In his book “1517: Martin Luther and the Invention of the Reformation,” leading Reformation historian Peter Marshall reviews the available evidence, and concludes that, very probably, it did not. The theses-posting is a myth. And yet, Marshall argues, this fact makes the incident all the more historically significant. In tracing how--and why--a "non-event" ended up becoming a defining episode of the modern historical imagination. Marshall compellingly explores the multiple ways in which the figure of Martin Luther, and the nature of the Reformation itself, have been remembered and used for their own purposes by subsequent generations of Protestants and others--in Germany, Britain, the United States and elsewhere.
As people in Europe, and across the world, prepare to remember, and celebrate, the 500th anniversary of Luther's posting of the theses, this book offers a timely contribution and corrective. The intention is not to "debunk", or to belittle Luther's achievement, but rather to invite renewed reflection on how the past speaks to the present--and on how, all too often, the present creates the past in its own image and likeness.
Peter Marshall will give a lecture titled "Martin Luther and the Invention of the Reformation" today at 7:00 p.m. in the USU Taggart Student Center Auditorium, as a part of the Tanner Talks series from the College of Humanities and Social Sciences. The lecture is free and open to the public and will be followed by a book signing.

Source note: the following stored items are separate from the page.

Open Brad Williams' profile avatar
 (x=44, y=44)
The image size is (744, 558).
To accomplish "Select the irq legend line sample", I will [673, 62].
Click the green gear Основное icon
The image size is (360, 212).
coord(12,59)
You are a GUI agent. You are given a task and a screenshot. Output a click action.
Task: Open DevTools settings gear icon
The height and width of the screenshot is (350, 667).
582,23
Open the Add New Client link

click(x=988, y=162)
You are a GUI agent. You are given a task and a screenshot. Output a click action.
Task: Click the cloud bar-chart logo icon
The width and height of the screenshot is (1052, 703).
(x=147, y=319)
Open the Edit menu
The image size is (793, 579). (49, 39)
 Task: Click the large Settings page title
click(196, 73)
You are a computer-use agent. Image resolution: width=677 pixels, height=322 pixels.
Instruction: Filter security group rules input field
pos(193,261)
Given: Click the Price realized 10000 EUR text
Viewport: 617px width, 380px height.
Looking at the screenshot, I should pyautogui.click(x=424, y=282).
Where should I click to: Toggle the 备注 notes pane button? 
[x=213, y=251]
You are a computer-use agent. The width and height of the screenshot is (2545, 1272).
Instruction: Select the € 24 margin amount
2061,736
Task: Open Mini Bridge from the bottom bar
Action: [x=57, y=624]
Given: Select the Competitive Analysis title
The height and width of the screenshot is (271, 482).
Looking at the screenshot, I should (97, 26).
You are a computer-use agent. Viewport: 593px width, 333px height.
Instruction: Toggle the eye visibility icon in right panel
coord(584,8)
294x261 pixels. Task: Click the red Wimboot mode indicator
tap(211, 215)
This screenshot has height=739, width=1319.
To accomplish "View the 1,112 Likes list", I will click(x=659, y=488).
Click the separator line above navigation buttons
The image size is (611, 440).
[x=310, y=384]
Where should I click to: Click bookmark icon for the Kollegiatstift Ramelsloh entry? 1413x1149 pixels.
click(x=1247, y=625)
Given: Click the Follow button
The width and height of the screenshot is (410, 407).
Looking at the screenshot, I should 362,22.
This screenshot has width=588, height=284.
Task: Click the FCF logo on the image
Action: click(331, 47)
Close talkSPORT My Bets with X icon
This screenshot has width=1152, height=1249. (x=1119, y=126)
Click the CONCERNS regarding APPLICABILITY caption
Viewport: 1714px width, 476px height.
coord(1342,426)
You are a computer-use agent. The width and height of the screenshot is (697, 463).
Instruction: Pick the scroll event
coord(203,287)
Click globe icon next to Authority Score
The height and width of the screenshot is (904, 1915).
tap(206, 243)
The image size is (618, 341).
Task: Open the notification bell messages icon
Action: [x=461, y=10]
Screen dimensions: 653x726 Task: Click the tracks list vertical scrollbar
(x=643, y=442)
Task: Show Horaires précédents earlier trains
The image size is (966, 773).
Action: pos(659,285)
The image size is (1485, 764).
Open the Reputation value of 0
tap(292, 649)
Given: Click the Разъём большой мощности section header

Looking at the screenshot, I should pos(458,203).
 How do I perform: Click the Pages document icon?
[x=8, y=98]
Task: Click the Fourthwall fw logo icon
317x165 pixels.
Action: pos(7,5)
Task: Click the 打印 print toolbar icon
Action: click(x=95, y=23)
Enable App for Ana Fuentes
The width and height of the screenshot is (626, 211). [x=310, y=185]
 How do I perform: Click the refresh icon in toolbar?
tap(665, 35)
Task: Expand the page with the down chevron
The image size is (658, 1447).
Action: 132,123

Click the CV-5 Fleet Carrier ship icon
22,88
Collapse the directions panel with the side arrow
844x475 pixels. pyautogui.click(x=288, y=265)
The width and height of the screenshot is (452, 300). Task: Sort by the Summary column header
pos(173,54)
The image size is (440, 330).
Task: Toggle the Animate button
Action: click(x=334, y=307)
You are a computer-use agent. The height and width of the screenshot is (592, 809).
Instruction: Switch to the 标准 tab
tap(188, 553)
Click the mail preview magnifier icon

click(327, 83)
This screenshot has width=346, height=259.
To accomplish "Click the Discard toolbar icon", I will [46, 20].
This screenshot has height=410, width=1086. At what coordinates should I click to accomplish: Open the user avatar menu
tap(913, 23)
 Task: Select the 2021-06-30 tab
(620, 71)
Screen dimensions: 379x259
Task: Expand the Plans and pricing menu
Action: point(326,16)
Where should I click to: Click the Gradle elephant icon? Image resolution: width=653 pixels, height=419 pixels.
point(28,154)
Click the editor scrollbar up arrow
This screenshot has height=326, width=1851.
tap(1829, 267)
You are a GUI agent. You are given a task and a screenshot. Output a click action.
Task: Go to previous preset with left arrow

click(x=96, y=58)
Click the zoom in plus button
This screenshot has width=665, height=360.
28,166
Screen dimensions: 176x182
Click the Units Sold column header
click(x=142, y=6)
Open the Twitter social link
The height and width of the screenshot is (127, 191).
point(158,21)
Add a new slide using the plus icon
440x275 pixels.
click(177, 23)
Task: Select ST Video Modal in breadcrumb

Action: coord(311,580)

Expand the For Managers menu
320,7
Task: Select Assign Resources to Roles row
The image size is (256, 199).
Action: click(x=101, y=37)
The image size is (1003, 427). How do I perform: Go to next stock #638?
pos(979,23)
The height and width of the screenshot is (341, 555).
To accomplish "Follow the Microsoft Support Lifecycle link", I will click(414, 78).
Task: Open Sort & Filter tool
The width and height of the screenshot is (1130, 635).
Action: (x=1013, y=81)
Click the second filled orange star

Peter Marshall, a native of the Orkney Islands, has since 2006 been Professor of History at the University of Warwick, and is a leading expert in the history of the Reformation and its impact in the British Isles and beyond. He is a winner of the Harold J. Grimm Prize for Reformation History, and has been shortlisted for the Longman/History Today Book of the Year Award. He is a frequent reviewer for the TLS, Literary Review, Tablet and other periodicals, and a regular lecturer to school and community groups. He is married with three daughters, and lives in Leamington Spa.